**Selected extract:**
┌────────
Unfortunately, his influence does not end when the video clips cease to loop. He has changed our neighborhood rules of engagement. His warring rage on opponents is bad behavior made OK.

Perhaps The Beatles said it better:

I am he as you are he as you are me and we are all together.

If he can be an aggressive jackass without any filters of polite society, then it’s an easy step to thinking so can I. So can you. So can we all.

So many of us are now emulating his frightening postures, we are transforming our interactions into Trump World. This seems to be what he wants. It divides us. It keeps his platform solidified while we crumble into anarchy.

What makes me so sure? It’s hard to argue with the psychological tyranny of the workplace.

If you’ve worked in an office—or pretty much anywhere with a hierarchy—you know that people begin to take on behavioral traits of the boss. It’s a real phenomenon that begins subtly enough with quirks and builds over time with implicit permissions.

Allow me to illustrate the case, and then you can fill in your own anecdotal corollary.

I once had a prominent boss who sat at the head of the table during meetings with a disposable plastic water bottle. When he finished drinking the water, he would put his hands on either side of the bottle and crush it accordion style. Within two weeks of his arrival most everyone around the table was doing the same thing. With the echoing thunder of crushed plastic, our meetings began to sound like the Fourth of July.

Want another one?

I often use a borrowed expression in work situations: “Luckier than Steve Guttenberg.” At this point in pop history, few remember where it came from, let alone the target of its sarcasm. When the movie Three Men and a Baby was released in 1987, it starred the very famous Ted Danson, Tom Selleck, and… Steve Guttenberg? In its time it was a quirky joke. It still comes out of my mouth when we get unexpectedly lucky in business. Within a week of saying it in any environment, I will hear it repeated back multiple times. I’ve asked the younger people who parrot it what it means. They have no idea, but they keep saying it. Often they laugh at the joke, not even googling the punchline.

Let’s call those relatively innocuous examples of boss behavior becoming everyone’s behavior. It gets much worse.

I had another boss with a penchant for taking credit for other people’s creative work. I should have known something was up when he regularly used brilliant media samples created by companies unaffiliated with ours to pitch the potential of our company to clients and investors. He never actually said we created those samples, he just used them to illustrate possibility, so I bit my tongue and let it go. I noticed others around me were also squirming, and the level of trust with this boss became built on silence rather than candor. Later he decided a high-profile project I had designed from concept to prototype hadn’t really been created by me but by him. He took over development of it from me and asked me to focus again on blue-sky initiatives. At that point I fully understood the downward norms of his success. I quit and restarted my career in a much better place.

Think of your own office emulation. Got a nasty example you can’t shrug off?

Now imagine the biggest Boss-in-Chief. Imagine how his daily abhorrent conduct is eating away at our nation’s cultural norms. Think about what you are seeing, hearing, and reading in routine circumstances that two years ago would have been considered appalling.
└────────
**Required work:** In the essay on copying a boss's behavior, what did the boss at the head of the table do with his plastic water bottle once he finished the water?

(Pixel coordinate grounding data)
┌────────
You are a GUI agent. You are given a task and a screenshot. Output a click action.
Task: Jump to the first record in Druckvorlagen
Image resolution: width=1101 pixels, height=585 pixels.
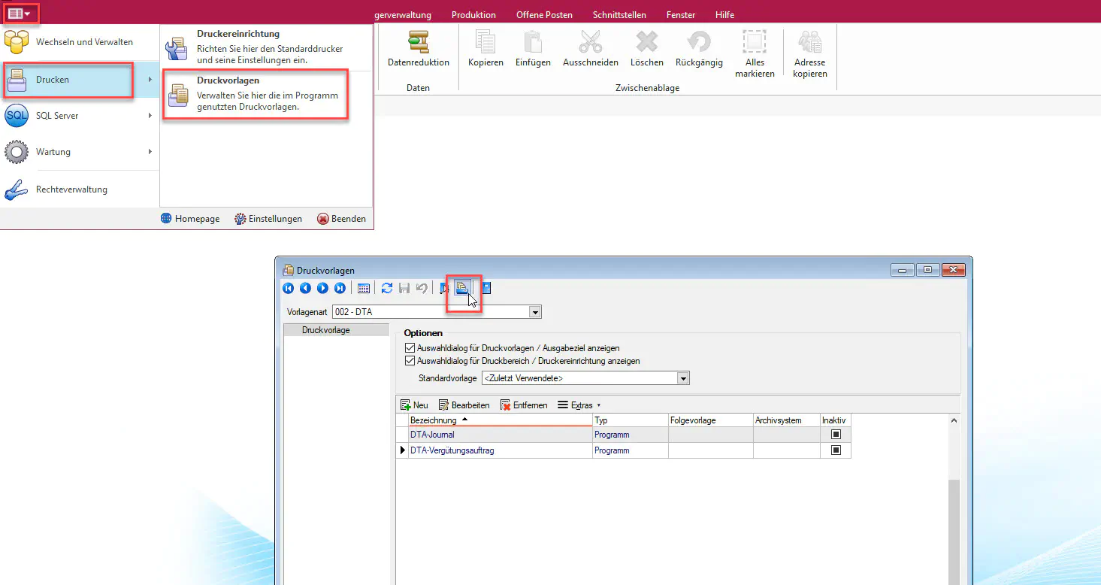tap(289, 288)
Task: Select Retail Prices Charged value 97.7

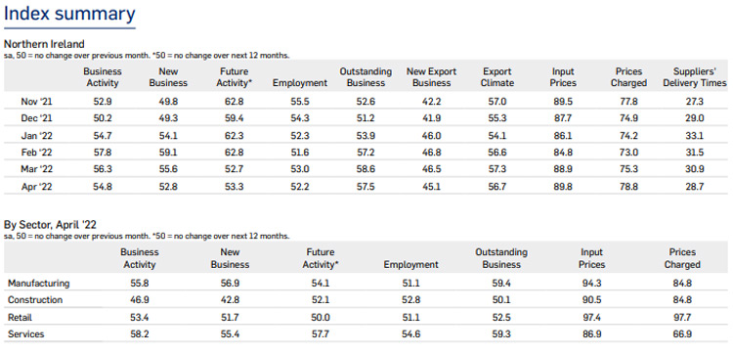Action: 682,317
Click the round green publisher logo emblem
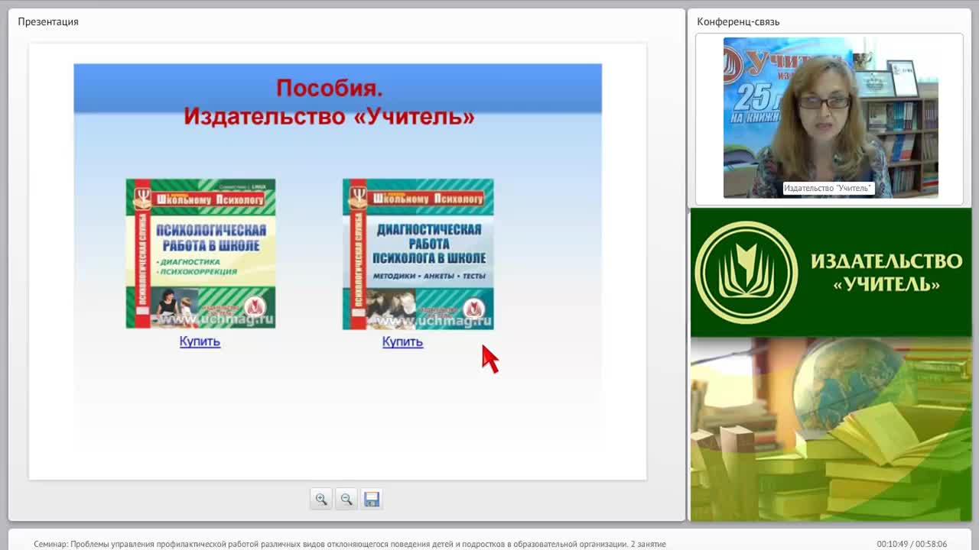This screenshot has height=550, width=979. pyautogui.click(x=746, y=273)
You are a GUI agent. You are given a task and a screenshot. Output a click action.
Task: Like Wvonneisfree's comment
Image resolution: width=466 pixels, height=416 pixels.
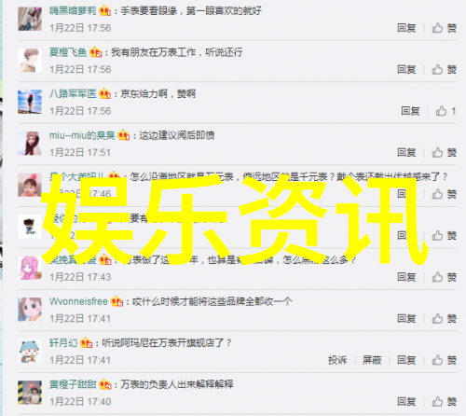click(444, 318)
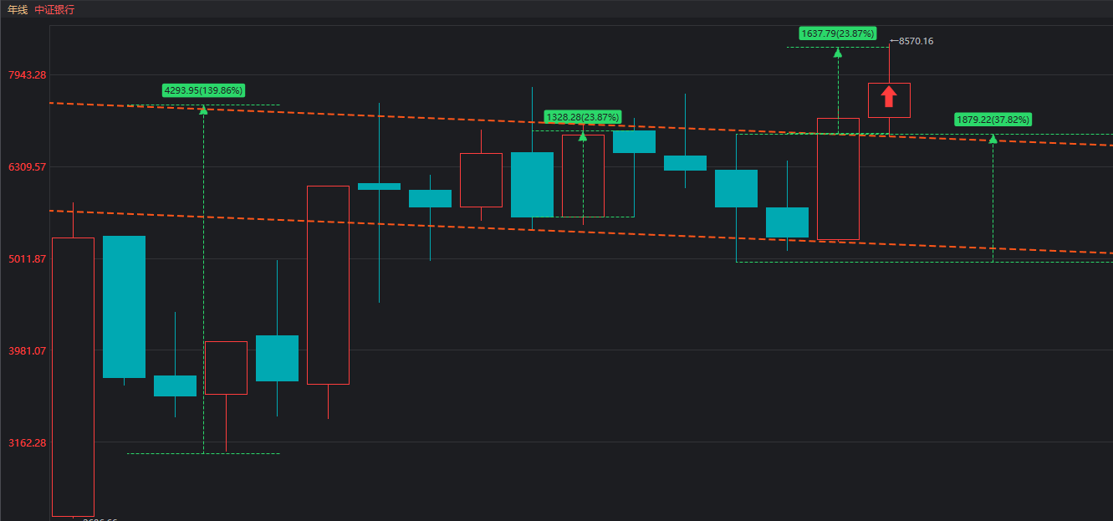Viewport: 1113px width, 521px height.
Task: Select the 1328.28(23.87%) measurement label
Action: pos(583,117)
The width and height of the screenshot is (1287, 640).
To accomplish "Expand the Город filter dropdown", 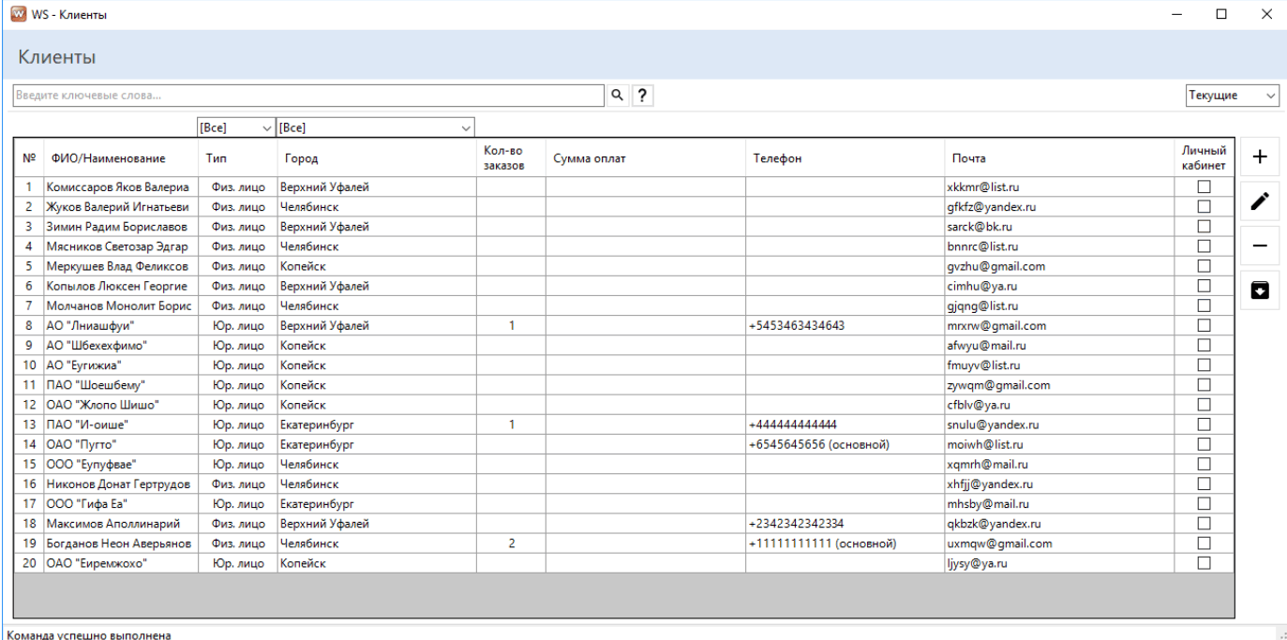I will pyautogui.click(x=376, y=127).
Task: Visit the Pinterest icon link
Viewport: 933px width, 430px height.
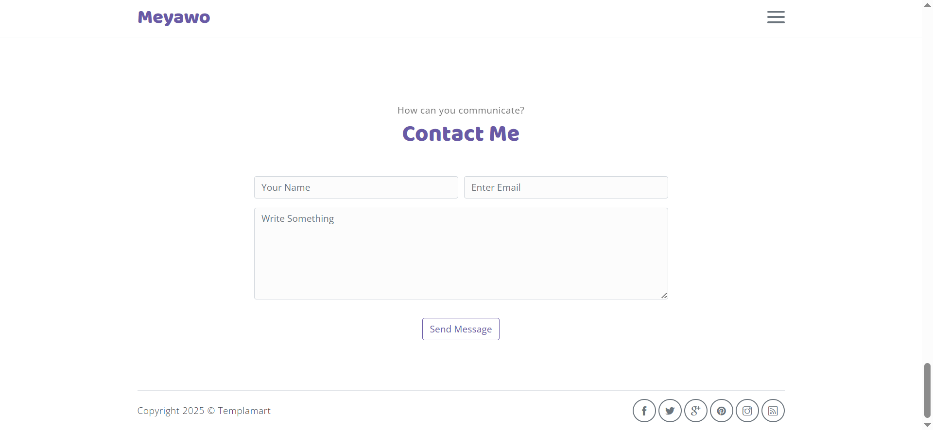Action: (721, 411)
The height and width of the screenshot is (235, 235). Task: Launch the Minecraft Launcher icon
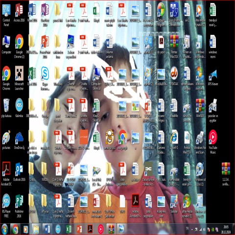coord(19,78)
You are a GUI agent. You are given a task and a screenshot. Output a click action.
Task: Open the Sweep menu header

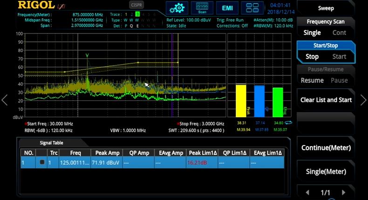(326, 8)

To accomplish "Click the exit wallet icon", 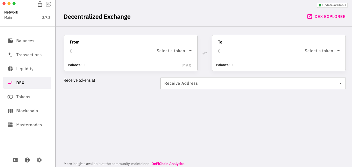I will point(48,4).
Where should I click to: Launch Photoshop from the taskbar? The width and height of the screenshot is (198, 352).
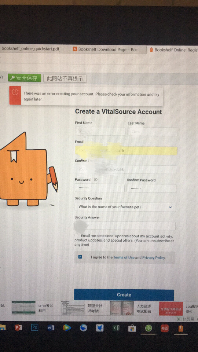(34, 327)
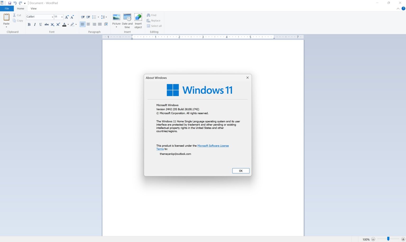Apply italic formatting
The width and height of the screenshot is (406, 242).
(x=35, y=24)
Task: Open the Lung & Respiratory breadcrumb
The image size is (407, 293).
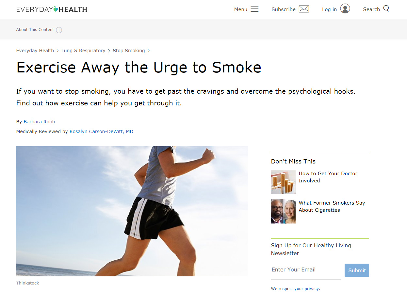Action: click(x=83, y=51)
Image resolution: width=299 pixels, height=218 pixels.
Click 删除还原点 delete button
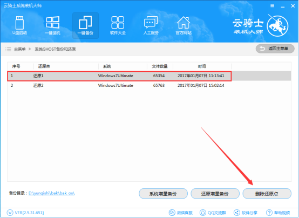pos(267,194)
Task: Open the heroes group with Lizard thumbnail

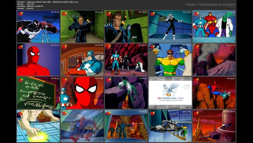Action: (214, 26)
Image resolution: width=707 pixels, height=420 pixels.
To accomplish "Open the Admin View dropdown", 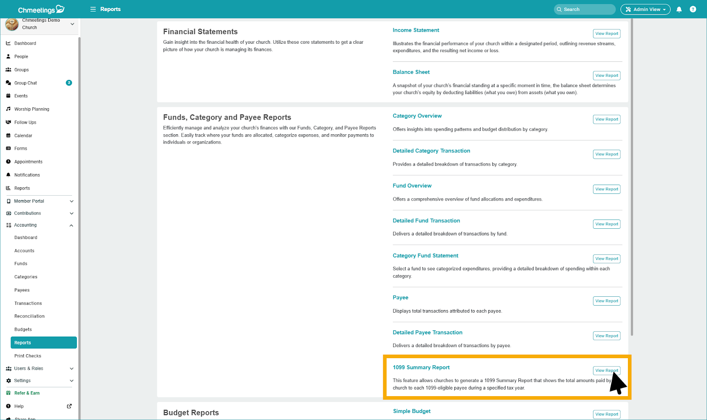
└────────
**Exercise result:** He put his hands on either side of the bottle and crushed it accordion style.